Could you transcribe the entries below exactly, starting at the line that contains "Where should I click to: Click the TradingView" and stopping at the last line, without any pictures?

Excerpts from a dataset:

━━━━━━━━━━━━━━━━━━━━

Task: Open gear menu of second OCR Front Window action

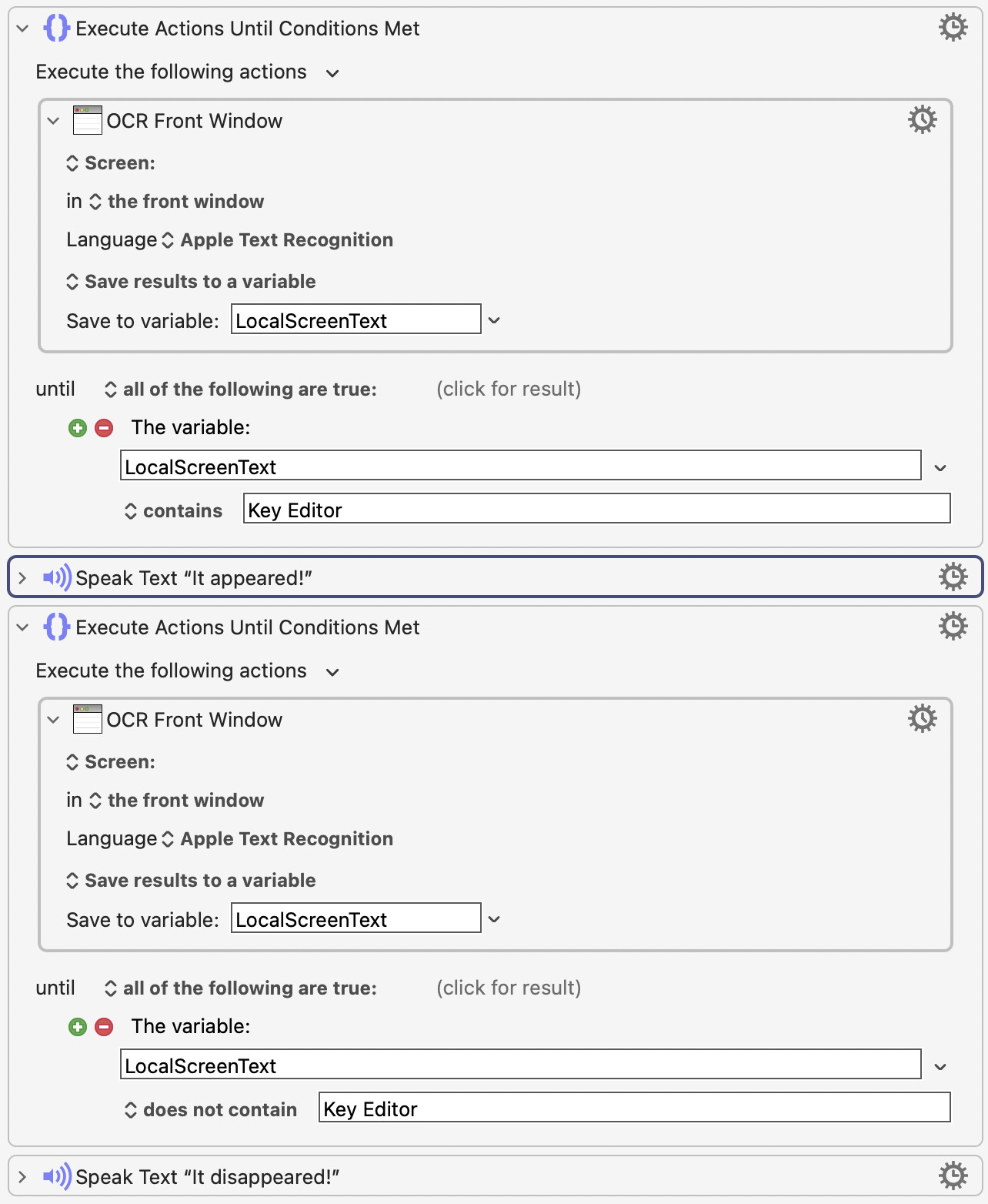Action: tap(922, 719)
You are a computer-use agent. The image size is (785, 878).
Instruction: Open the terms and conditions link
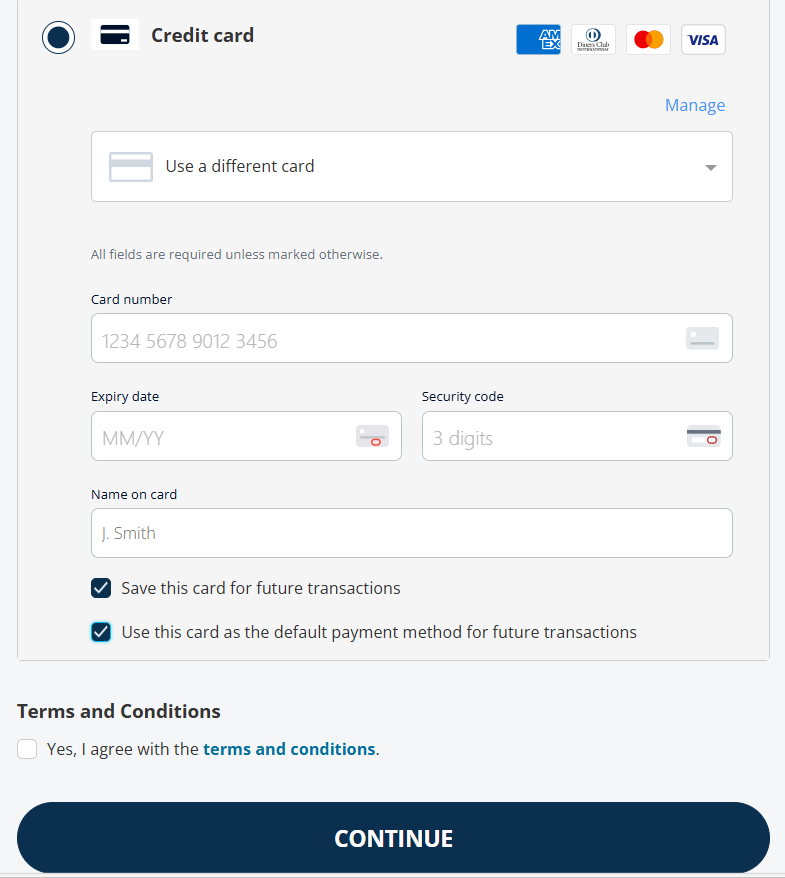point(289,749)
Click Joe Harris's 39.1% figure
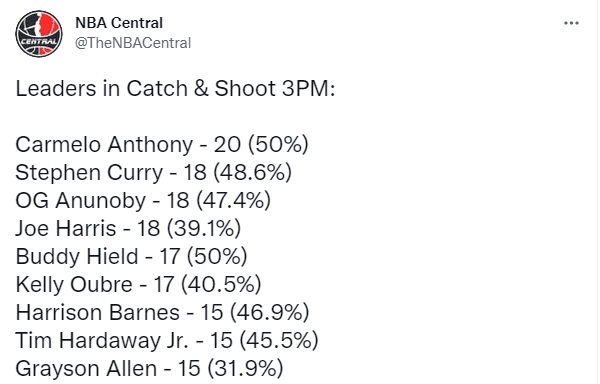This screenshot has height=384, width=600. click(x=204, y=229)
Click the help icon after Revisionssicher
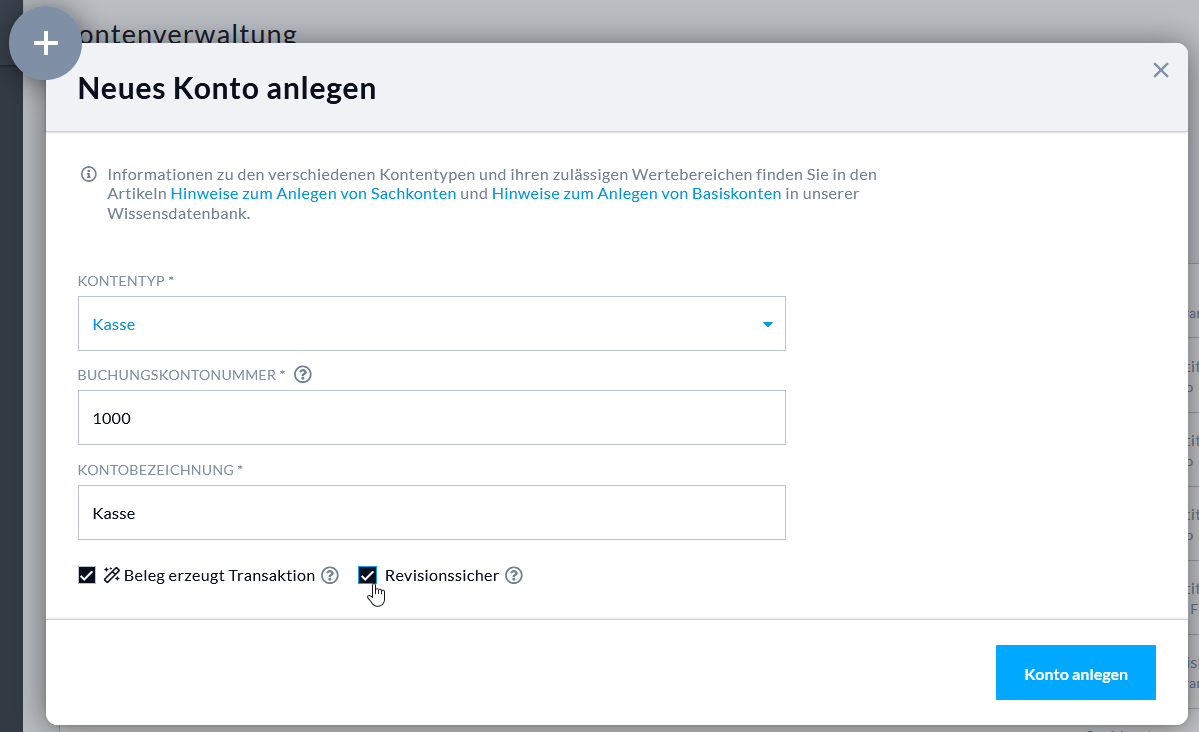Viewport: 1199px width, 732px height. [514, 575]
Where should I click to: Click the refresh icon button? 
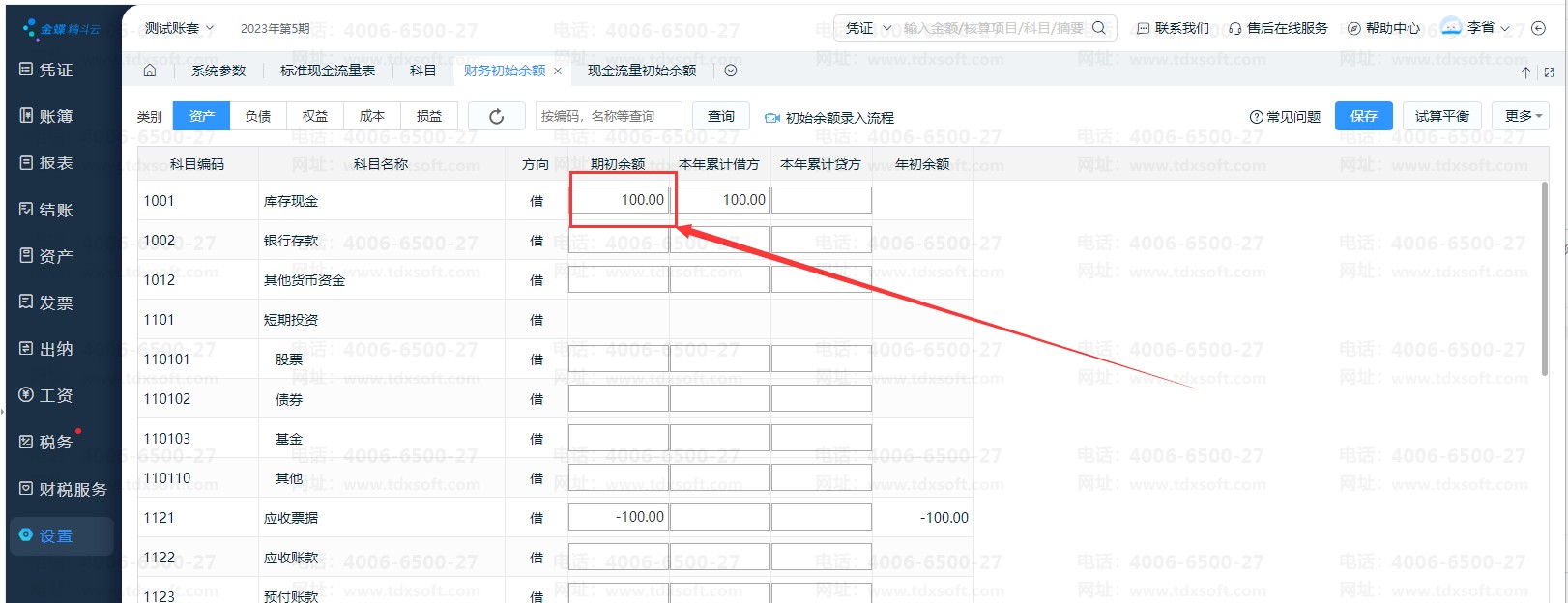click(497, 116)
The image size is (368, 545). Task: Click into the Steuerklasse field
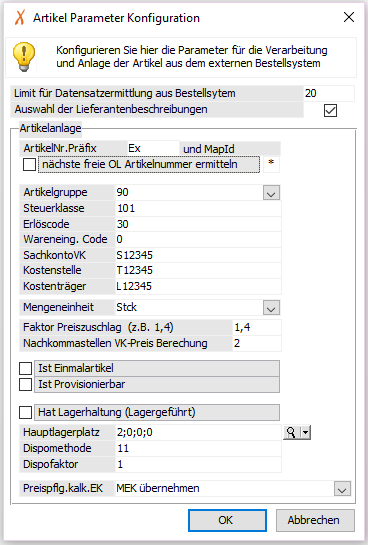198,208
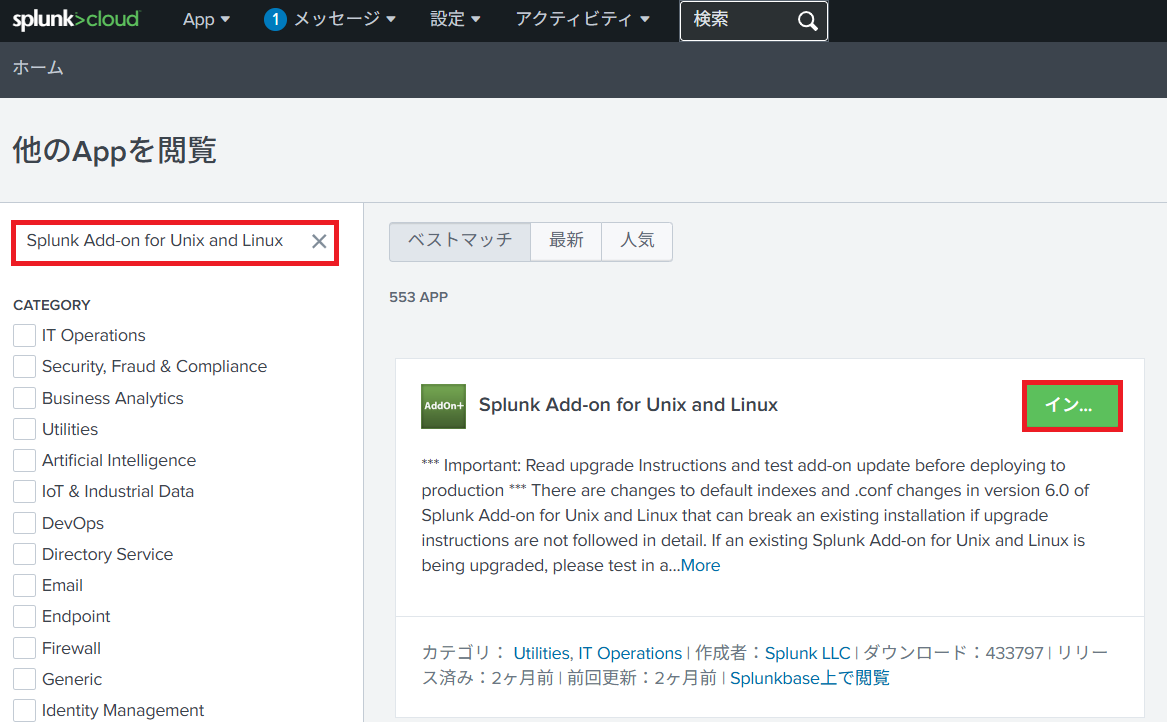This screenshot has width=1167, height=722.
Task: Click the green install button
Action: pyautogui.click(x=1071, y=406)
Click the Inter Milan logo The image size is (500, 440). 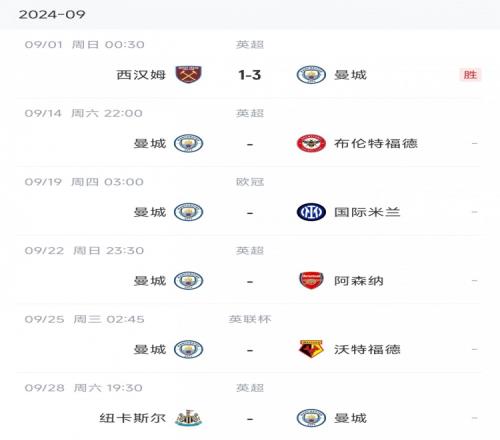(311, 212)
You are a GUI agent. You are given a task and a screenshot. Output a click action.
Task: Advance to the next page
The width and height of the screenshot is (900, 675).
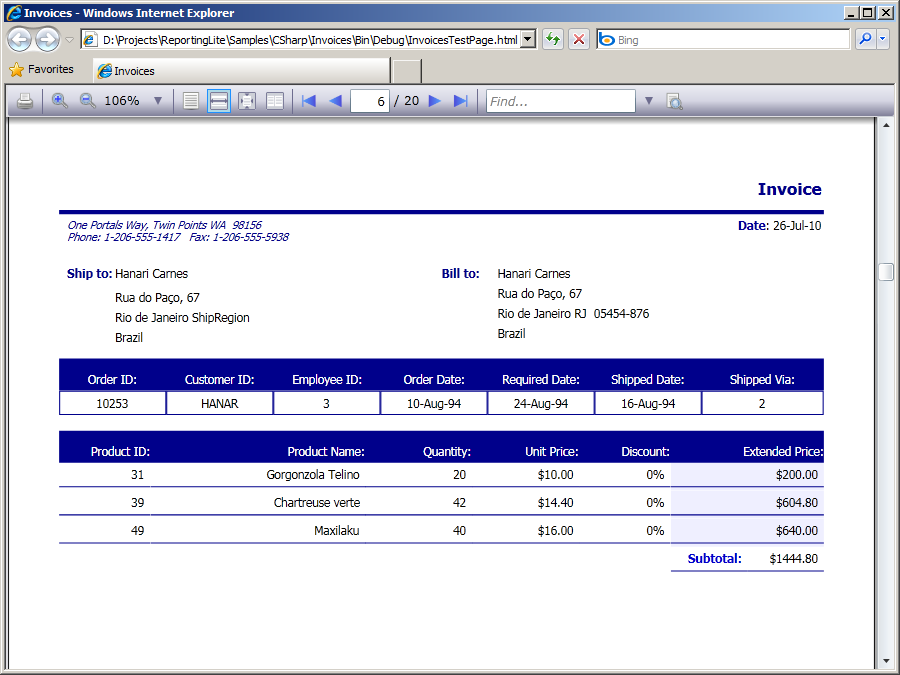pyautogui.click(x=435, y=101)
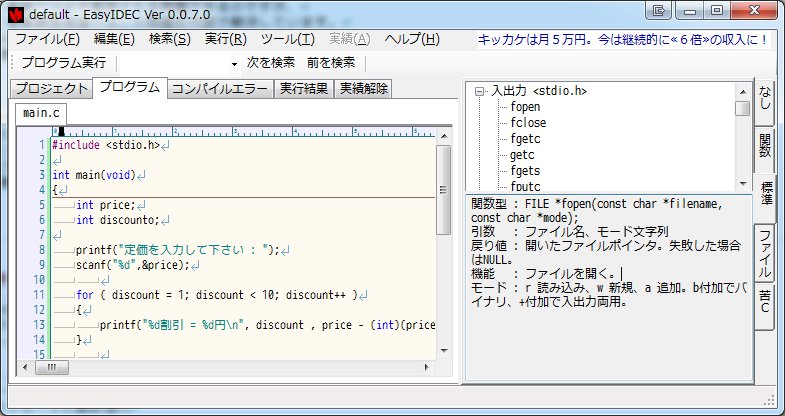Select fgets in the function tree
Image resolution: width=785 pixels, height=416 pixels.
tap(526, 171)
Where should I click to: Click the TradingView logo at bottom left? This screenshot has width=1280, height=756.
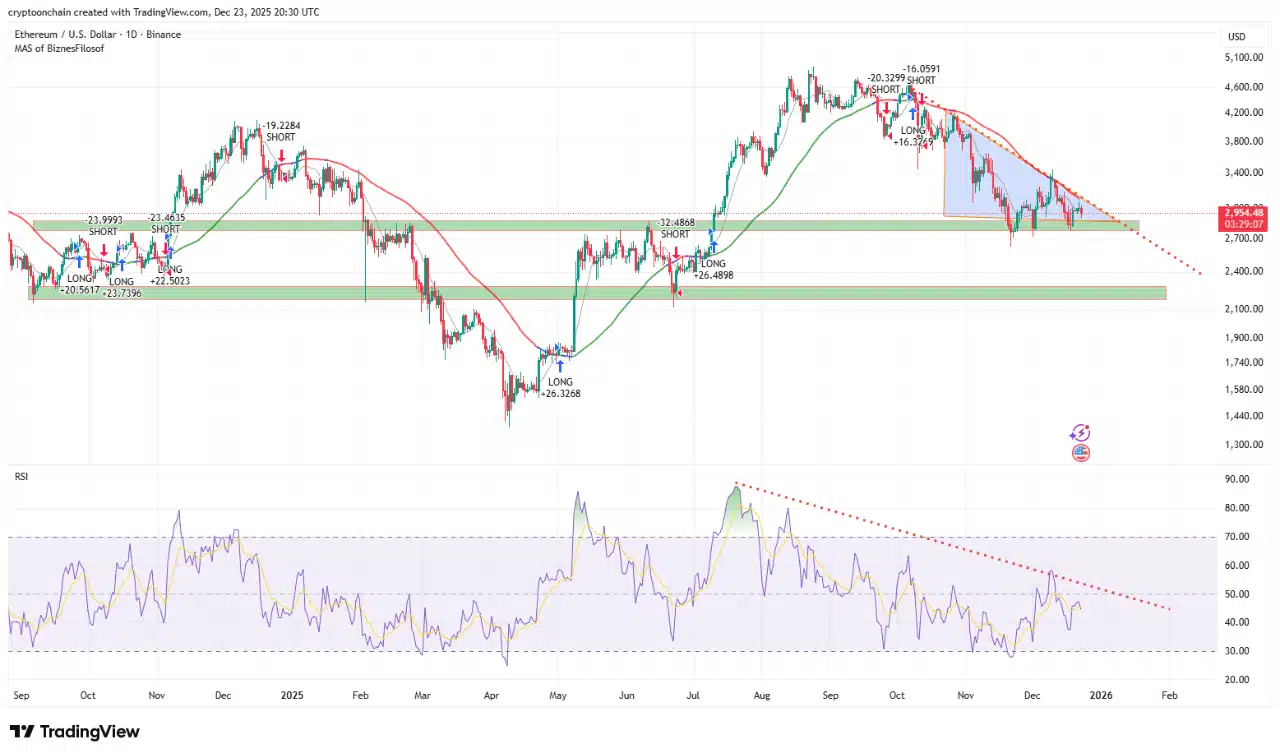coord(75,732)
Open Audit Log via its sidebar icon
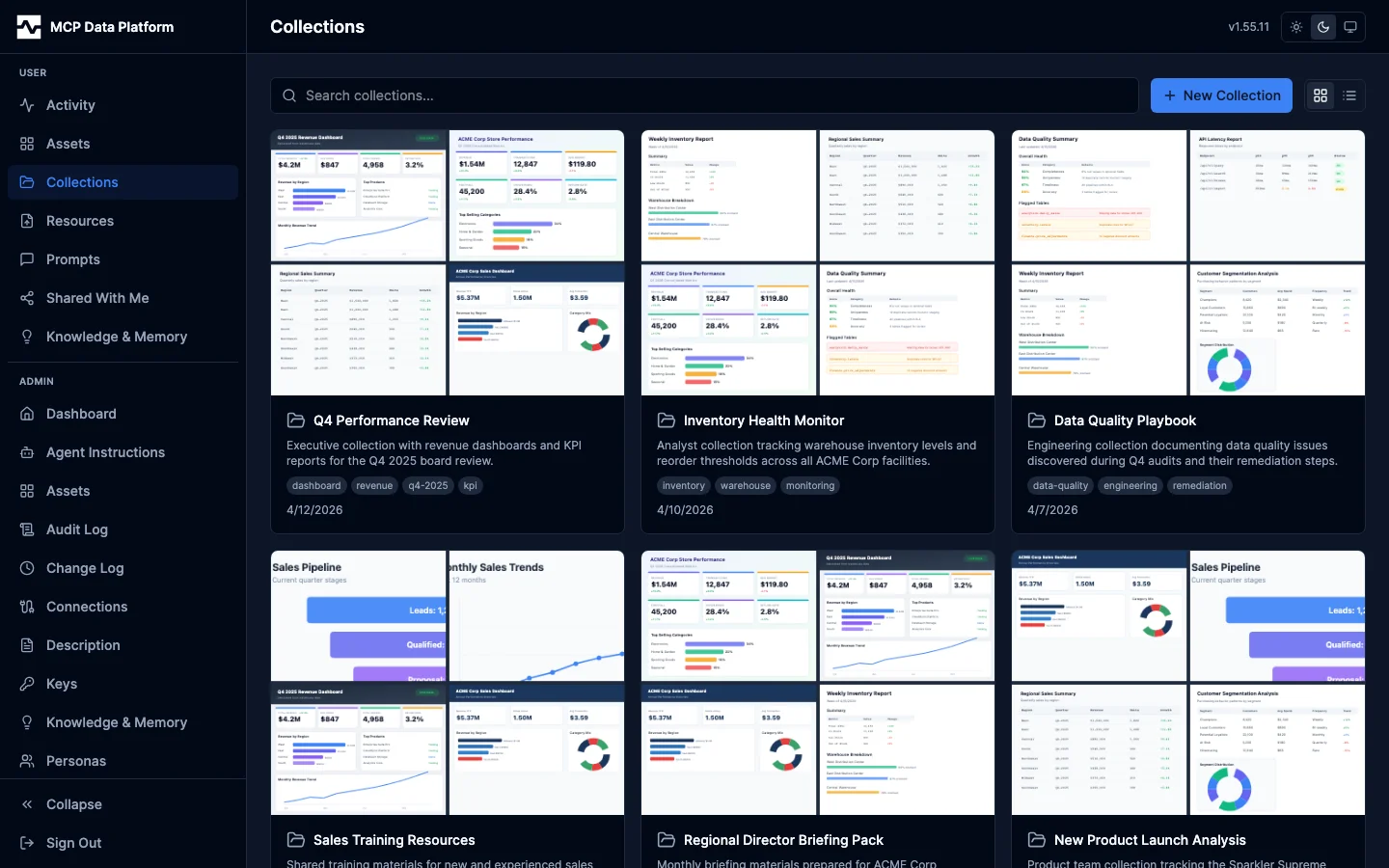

━━━━━━━━━━━━━━━━━━━━

EXPECTED OUTPUT:
Where should I click to: Click the TradingView logo at bottom left? This screenshot has width=1280, height=756.
coord(75,732)
Open Audit Log via its sidebar icon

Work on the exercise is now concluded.